* **TASK INSTRUCTIONS**: Convert the rows below into a JSON list of strings, with one string per line and blank lines omitted, starting with the line containing "Switch to the" and continuing through the line containing "pyautogui.click(x=795, y=132)". Include only those lines.

* **AVAILABLE RECORDS**:
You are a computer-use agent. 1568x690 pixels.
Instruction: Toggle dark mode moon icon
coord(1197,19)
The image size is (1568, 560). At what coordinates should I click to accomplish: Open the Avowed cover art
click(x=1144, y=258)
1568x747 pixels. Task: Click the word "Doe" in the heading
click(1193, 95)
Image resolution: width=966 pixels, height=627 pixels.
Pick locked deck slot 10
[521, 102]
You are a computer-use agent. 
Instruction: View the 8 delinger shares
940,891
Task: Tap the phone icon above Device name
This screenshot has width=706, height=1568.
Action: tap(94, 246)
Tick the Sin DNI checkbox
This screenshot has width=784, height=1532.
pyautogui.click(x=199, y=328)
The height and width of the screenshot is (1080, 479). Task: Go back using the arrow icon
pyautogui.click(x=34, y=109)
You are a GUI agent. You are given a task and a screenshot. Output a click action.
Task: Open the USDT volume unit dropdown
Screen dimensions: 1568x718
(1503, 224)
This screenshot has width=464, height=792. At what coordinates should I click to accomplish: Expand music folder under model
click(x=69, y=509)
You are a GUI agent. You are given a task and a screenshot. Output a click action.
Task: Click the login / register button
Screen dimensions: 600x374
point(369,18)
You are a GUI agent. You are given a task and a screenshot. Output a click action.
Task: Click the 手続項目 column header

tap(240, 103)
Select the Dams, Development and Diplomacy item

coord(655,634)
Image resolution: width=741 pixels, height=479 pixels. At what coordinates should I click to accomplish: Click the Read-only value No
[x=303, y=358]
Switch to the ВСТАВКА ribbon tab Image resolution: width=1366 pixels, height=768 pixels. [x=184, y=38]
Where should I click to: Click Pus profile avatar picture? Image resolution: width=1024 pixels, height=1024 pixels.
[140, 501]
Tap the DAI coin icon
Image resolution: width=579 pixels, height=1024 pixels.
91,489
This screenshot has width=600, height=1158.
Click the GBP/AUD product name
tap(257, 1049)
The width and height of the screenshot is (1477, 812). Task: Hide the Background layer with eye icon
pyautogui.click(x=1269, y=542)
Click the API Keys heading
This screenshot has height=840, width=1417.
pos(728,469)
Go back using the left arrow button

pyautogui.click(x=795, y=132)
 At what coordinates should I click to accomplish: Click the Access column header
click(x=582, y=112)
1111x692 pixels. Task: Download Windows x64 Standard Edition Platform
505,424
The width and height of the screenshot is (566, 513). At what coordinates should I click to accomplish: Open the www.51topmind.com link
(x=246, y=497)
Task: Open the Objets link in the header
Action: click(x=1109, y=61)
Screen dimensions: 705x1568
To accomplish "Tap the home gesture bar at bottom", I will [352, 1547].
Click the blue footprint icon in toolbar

* **ANSWER TO THE TASK**:
[
  "Switch to the ВСТАВКА ribbon tab Image resolution: width=1366 pixels, height=768 pixels. [x=184, y=38]",
  "Where should I click to: Click Pus profile avatar picture? Image resolution: width=1024 pixels, height=1024 pixels.",
  "[140, 501]",
  "Tap the DAI coin icon",
  "Image resolution: width=579 pixels, height=1024 pixels.",
  "91,489",
  "This screenshot has width=600, height=1158.",
  "Click the GBP/AUD product name",
  "tap(257, 1049)",
  "The width and height of the screenshot is (1477, 812). Task: Hide the Background layer with eye icon",
  "pyautogui.click(x=1269, y=542)",
  "Click the API Keys heading",
  "This screenshot has height=840, width=1417.",
  "pos(728,469)",
  "Go back using the left arrow button",
  "pyautogui.click(x=795, y=132)"
]